→ **WRITTEN EXERCISE 1**: Reproduce word for word the part of the text on wills starting at "- You would" and ending at "as you wish.".
→ **WRITTEN EXERCISE 2**:
Answer these questions from the text on wills:
(a) Under which Act may the courts verify a Will that mostly complies with it?
(b) Below what age does the text suggest establishing trusts for a person?
(c) What does an executor essentially oversee?

→ **EXCERPTED TEXT**:
────────────────────────────────────────

Debts however, are not absolved when you die and your estate can be liable for any debts. It is important that you stipulate a plan in your Will for the settlement of any debts, Wills Advice are able to assist you in this regard to ensure that your requirements are fulfilled.
Any superannuation you are entitled to is not included in your Will as you would have specified the beneficiary of your superannuation, when you created your superannuation fund.
Using a Solicitor
Wills do not have to be written by a solicitor. You are able to write your will yourself, or use a readily available Will kit. However, the problem with this is that you may not meet the various formalities required by law which may lead to your wishes not being followed, disputes between beneficiaries, or even your Will being declared invalid. If this were to be the case your beneficiaries may be forced to outlay thousands of dollars in legal costs to fund such a dispute. These costs will be deducted from the estate before it is divided up therefore any legal battle can reduce the value of the estate significantly.
If you do make a mistake the Succession Act (1981) will stipulate the action to be taken by the courts, however failure to comply with a regulation does not necessarily mean that your Will will be declared invalid. The courts, pursuant to the Succession Act, may verify a Will as long as it can be demonstrated that the Will complies with the act for the most part.
It is a good idea to use a solicitor for your Will if you fall into any of the following categories:
- You have children
- You have joint assets, joint bank accounts or other similar arrangements
- You are self-employed.
- You have assets that are overseas or in another state.
- You wish to stipulate special requirements that you wish to have carried out after you die.
- You would like to protect your estate in cases whereby a beneficiary divorces or marries.
- You have a family company or trust operating
- Your have a self managed superannuation fund and;
- Seek peace of mind that your assets will be distributed as you wish.
A solicitor will also help to avoid assets being exposed to creditors as well as gearing your estate to gain tax advantages.
So although a solicitor is not necessary it is highly recommended that you consult a solicitor when preparing your Will, or even if you construct your own Will, it would be in your best interests to at least let a solicitor read your Will and advise of any foreseeable problems. Moreover a Will prepared by a solicitor will ensure that your assets will be distributed as you wish and protect you and your family’s interests
Components of a Will
Beneficiaries
Beneficiaries are the people to whom you will bestow all or some of your assets. You can nominate anyone and as many people as you like, even charities or the university or school you attended. It is however important to check that your nominated charity is able to accept your gift.
It is important that you plan your estate properly so that your dependents will be provided for, if you fail to do this then they can bring an action in the Supreme Court under the Succession Act to try and claim some part of your estate.
It is a good idea to have your estate establish trusts in order to provide for those persons who are not yet 18 years of age.
Wills Advice are able to advise you of your obligations to provide for defendants under the act, as well as construct any special endowments that you wish to make.
Executors
Appointing an Executor is arguably the most important part of making a Will. The executor essentially oversees the distribution of your assets after you die. When choosing an executor things that you should keep in mind include:
- They can be independent, and act impartially.

────────────────────────────────────────

→ **MATERIAL**:
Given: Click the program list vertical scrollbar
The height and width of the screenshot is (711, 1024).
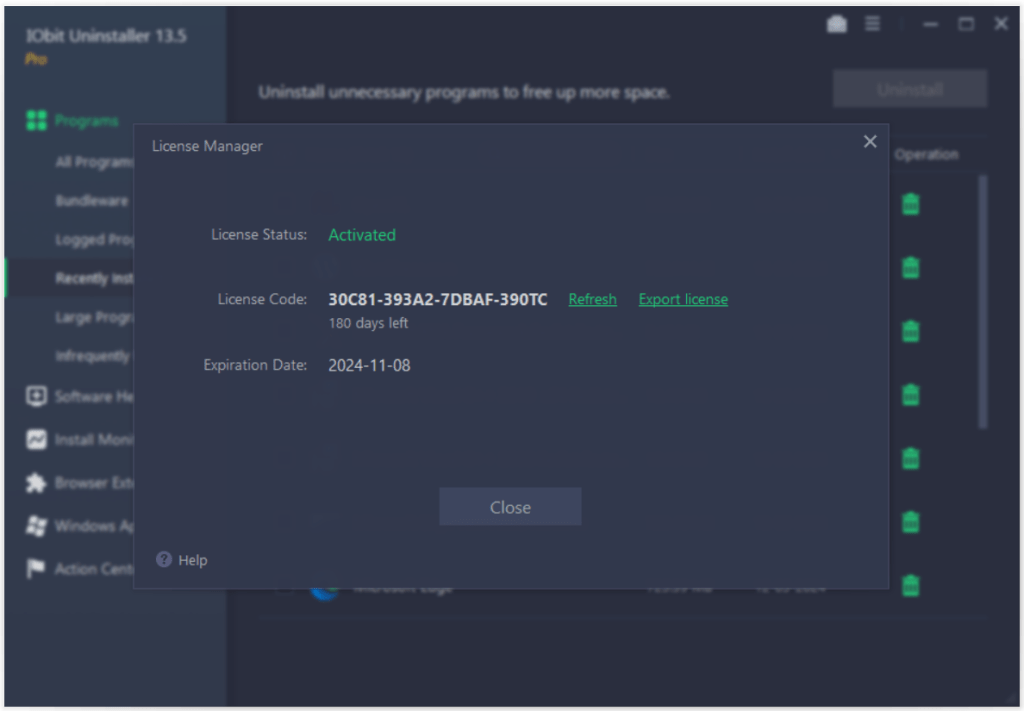Looking at the screenshot, I should (x=982, y=300).
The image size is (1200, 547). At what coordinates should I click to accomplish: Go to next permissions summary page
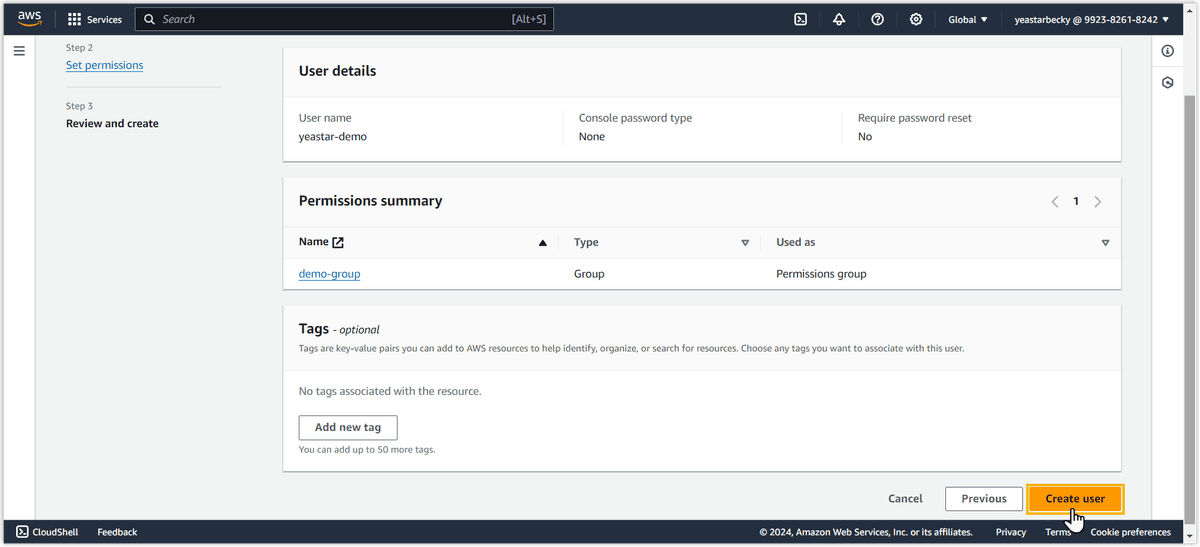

────────────────────────────────────────

→ **COMPLETE ANSWER 1**:
- You would like to protect your estate in cases whereby a beneficiary divorces or marries.
- You have a family company or trust operating
- Your have a self managed superannuation fund and;
- Seek peace of mind that your assets will be distributed as you wish.

→ **COMPLETE ANSWER 2**:
(a) The Succession Act (1981)
(b) 18 years of age
(c) The distribution of your assets after you die